● **Your task**
Transcribe only part of the material below: the lines from the one containing "359x257 pixels. At" through the one containing "Task: Click the 'Back to results' link", inclusive, exactly as written.
····················
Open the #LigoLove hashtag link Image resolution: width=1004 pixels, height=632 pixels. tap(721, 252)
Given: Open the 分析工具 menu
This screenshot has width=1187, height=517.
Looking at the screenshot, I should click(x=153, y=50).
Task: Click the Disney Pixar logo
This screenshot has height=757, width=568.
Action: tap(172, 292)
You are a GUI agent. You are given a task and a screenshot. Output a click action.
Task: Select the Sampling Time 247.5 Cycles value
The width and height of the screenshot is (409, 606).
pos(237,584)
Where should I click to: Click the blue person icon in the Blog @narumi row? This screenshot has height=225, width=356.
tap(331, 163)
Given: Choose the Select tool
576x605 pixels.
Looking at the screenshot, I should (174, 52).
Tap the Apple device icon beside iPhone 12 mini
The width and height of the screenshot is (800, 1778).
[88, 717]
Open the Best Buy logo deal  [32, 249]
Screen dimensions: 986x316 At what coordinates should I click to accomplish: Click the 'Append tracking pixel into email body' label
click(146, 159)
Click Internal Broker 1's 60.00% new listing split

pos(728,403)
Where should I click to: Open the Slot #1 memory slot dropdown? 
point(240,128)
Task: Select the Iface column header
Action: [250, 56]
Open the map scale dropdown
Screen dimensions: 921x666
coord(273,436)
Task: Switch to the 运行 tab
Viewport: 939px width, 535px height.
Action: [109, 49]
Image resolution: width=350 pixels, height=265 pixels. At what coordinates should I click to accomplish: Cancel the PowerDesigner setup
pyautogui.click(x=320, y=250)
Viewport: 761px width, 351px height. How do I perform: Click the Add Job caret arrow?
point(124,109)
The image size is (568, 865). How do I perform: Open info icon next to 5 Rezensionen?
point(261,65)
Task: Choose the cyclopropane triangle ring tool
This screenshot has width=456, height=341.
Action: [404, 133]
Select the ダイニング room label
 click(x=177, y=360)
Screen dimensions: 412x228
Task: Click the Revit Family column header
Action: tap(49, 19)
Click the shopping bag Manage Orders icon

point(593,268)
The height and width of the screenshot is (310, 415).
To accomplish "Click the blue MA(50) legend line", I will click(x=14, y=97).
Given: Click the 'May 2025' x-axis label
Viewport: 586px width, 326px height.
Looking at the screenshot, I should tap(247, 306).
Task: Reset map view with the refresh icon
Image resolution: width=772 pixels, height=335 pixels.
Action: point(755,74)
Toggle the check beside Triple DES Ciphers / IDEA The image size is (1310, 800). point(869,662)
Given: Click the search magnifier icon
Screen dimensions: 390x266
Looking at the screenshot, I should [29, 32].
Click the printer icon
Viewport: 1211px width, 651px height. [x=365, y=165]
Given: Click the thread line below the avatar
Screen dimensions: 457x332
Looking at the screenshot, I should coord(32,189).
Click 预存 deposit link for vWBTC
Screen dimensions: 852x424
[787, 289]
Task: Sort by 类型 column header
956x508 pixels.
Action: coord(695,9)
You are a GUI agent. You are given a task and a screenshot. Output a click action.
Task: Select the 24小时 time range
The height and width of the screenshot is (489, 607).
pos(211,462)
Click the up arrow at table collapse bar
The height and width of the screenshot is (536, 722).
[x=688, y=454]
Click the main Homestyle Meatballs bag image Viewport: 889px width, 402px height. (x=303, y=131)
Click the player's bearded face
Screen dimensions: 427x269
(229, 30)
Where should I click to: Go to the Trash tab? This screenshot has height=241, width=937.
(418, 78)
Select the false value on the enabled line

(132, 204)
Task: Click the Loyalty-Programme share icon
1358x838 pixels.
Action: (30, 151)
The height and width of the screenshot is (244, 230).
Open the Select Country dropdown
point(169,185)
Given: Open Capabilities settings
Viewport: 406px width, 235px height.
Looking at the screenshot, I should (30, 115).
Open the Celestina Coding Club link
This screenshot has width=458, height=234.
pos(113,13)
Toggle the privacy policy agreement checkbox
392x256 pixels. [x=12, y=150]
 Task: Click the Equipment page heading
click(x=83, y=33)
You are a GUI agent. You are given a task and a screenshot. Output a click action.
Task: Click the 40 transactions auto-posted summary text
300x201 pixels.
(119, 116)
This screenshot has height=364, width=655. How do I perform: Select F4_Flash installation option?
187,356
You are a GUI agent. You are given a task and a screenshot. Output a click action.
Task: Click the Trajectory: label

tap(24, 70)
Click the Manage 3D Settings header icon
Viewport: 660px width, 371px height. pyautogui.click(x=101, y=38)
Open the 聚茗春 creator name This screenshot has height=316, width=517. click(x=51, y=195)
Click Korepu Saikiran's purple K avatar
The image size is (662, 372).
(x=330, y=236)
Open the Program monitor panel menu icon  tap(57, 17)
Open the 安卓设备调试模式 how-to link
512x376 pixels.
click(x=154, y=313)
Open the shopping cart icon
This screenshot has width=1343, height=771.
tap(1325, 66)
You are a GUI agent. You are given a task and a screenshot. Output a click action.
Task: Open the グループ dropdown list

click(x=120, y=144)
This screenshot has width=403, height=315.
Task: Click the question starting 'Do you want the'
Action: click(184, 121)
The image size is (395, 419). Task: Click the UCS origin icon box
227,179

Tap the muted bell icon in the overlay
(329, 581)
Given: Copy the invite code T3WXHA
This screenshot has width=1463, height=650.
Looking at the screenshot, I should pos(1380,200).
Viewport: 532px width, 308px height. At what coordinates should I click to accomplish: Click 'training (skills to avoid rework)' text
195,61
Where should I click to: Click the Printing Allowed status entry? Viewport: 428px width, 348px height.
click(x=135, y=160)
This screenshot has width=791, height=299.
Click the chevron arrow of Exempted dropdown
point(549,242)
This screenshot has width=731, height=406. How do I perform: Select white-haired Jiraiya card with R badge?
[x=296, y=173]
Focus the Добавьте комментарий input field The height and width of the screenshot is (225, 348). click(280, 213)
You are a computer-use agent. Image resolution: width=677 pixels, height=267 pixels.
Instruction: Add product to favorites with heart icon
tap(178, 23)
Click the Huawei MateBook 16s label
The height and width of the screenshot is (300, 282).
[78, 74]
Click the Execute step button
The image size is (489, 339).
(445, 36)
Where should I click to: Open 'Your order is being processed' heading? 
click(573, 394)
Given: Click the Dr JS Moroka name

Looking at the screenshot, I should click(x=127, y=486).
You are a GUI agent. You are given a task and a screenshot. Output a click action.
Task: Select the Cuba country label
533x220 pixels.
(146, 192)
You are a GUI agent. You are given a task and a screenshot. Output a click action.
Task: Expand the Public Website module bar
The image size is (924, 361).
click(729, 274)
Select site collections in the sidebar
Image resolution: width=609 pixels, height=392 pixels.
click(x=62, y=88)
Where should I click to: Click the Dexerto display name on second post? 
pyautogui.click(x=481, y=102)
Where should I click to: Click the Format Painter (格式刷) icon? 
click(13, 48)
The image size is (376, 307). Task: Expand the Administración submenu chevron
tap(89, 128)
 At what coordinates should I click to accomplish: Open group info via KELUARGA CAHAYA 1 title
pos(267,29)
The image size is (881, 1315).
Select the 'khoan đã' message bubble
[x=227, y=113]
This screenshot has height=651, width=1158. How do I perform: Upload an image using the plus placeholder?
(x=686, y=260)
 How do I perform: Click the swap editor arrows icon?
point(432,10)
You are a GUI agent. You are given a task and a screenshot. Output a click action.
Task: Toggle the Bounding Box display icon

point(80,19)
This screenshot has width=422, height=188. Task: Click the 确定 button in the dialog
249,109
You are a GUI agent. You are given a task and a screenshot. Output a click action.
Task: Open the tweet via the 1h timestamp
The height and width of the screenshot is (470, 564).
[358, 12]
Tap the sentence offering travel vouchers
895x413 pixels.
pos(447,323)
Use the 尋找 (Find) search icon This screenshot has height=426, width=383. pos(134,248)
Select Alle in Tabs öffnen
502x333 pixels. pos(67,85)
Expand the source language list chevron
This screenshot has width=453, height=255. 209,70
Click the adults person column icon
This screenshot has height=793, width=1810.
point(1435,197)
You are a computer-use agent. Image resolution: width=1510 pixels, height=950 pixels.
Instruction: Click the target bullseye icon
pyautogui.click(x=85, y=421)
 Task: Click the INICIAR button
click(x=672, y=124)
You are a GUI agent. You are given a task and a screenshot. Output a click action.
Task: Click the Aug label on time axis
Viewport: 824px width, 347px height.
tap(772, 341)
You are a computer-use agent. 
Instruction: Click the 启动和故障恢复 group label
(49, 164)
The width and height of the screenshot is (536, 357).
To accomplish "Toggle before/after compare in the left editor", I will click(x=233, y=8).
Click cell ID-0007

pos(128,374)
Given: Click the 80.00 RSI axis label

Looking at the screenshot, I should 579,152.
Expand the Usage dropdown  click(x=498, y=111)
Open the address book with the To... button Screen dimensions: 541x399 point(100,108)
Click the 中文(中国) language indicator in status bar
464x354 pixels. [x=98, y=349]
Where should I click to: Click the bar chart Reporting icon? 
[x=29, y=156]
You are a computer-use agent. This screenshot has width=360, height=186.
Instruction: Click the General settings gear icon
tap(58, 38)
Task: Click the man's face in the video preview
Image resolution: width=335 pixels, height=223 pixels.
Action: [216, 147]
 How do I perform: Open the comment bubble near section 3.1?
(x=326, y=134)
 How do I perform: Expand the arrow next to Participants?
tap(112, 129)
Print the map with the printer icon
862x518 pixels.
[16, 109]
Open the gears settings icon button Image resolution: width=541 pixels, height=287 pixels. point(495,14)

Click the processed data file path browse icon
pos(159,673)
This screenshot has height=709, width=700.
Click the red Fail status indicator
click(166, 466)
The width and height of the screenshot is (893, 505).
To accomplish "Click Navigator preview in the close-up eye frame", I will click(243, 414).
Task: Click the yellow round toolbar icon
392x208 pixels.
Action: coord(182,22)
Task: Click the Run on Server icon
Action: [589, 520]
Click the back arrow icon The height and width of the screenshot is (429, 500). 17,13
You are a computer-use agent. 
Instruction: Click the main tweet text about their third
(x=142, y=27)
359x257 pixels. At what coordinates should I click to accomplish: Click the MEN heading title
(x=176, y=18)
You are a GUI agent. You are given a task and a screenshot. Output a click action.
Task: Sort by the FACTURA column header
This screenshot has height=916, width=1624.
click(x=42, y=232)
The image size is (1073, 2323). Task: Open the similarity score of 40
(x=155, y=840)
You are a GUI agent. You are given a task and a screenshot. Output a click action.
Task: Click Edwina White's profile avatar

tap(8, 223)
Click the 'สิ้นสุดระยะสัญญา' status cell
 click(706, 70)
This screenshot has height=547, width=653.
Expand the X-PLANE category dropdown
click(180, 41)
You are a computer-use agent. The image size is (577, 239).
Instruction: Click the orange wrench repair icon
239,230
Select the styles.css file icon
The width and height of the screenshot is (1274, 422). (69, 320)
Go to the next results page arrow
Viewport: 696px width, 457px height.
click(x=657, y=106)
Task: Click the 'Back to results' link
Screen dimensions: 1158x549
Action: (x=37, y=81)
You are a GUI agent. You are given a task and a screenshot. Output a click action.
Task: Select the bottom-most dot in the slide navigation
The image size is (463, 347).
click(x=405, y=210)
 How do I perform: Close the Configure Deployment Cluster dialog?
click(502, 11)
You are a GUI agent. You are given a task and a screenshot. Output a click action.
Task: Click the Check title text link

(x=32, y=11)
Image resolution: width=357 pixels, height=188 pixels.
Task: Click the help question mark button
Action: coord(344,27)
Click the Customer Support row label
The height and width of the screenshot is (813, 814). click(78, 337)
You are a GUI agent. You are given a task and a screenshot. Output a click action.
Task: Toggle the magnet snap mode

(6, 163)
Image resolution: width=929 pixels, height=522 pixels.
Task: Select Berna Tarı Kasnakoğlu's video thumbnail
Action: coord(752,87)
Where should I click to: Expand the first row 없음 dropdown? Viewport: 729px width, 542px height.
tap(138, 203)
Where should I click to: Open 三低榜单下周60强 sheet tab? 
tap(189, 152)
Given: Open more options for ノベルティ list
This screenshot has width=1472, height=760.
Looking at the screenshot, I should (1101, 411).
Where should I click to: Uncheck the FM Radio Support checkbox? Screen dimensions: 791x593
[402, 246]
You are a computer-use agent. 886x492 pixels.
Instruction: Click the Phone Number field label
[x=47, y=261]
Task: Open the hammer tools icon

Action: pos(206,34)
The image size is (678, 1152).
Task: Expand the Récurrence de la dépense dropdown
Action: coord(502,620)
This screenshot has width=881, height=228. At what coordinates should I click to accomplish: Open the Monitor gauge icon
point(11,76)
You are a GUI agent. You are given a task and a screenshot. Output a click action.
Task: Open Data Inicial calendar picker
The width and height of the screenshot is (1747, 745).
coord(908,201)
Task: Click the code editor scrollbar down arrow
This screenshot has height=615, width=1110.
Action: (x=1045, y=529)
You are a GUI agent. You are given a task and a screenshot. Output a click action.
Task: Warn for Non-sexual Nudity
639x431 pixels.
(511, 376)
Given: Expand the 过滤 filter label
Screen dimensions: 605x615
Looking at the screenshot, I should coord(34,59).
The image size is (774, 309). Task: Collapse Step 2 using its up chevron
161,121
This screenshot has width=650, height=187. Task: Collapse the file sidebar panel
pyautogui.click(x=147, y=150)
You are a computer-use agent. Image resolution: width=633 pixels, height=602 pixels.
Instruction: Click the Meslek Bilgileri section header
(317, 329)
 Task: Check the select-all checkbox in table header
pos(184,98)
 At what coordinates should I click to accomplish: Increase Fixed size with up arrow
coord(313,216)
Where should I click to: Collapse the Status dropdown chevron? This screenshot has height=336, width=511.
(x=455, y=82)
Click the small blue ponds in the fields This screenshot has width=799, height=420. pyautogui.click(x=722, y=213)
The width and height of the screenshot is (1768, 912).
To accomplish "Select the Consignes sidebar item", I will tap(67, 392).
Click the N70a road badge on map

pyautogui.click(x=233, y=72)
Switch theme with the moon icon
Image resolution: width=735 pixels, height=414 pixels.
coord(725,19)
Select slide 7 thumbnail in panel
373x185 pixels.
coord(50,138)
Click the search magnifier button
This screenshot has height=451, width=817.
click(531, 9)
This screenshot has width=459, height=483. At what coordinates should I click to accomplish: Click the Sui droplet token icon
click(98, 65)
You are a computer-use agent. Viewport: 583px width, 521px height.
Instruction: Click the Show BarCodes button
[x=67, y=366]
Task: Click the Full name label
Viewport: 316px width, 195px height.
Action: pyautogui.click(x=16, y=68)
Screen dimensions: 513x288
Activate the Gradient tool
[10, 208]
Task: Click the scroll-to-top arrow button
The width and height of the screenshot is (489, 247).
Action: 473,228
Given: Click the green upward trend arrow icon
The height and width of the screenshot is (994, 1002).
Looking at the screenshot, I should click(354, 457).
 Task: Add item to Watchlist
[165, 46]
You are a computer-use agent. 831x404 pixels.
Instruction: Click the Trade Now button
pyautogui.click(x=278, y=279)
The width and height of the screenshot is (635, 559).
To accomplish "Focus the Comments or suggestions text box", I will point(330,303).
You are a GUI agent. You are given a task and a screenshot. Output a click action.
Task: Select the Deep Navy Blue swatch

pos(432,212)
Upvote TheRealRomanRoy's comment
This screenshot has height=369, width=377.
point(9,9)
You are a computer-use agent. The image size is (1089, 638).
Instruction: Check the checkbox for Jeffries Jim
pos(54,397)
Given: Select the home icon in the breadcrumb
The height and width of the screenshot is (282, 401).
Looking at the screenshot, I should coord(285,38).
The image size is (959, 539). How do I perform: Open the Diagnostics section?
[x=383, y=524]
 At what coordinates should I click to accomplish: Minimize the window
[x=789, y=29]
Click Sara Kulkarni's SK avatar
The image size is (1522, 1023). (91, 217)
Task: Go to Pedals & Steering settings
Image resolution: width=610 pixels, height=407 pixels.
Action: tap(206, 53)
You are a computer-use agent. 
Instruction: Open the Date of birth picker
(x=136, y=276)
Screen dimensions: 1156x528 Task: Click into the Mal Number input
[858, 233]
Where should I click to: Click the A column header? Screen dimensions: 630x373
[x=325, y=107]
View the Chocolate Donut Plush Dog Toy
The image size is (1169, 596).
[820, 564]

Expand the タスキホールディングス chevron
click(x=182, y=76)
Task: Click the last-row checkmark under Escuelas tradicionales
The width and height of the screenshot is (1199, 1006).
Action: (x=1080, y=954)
····················
● **Finished exercise**
359x257 pixels. At what coordinates should I click to accomplish: Click the MEN heading title
(x=176, y=18)
You are a GUI agent. You are given a task and a screenshot. Output a click action.
Task: Sort by the FACTURA column header
This screenshot has height=916, width=1624.
click(x=42, y=232)
The image size is (1073, 2323). Task: Open the similarity score of 40
(x=155, y=840)
You are a GUI agent. You are given a task and a screenshot. Output a click action.
Task: Click Edwina White's profile avatar

tap(8, 223)
Click the 'สิ้นสุดระยะสัญญา' status cell
 click(706, 70)
This screenshot has height=547, width=653.
Expand the X-PLANE category dropdown
click(180, 41)
You are a computer-use agent. The image size is (577, 239).
Instruction: Click the orange wrench repair icon
239,230
Select the styles.css file icon
The width and height of the screenshot is (1274, 422). (69, 320)
Go to the next results page arrow
Viewport: 696px width, 457px height.
click(x=657, y=106)
Task: Click the 'Back to results' link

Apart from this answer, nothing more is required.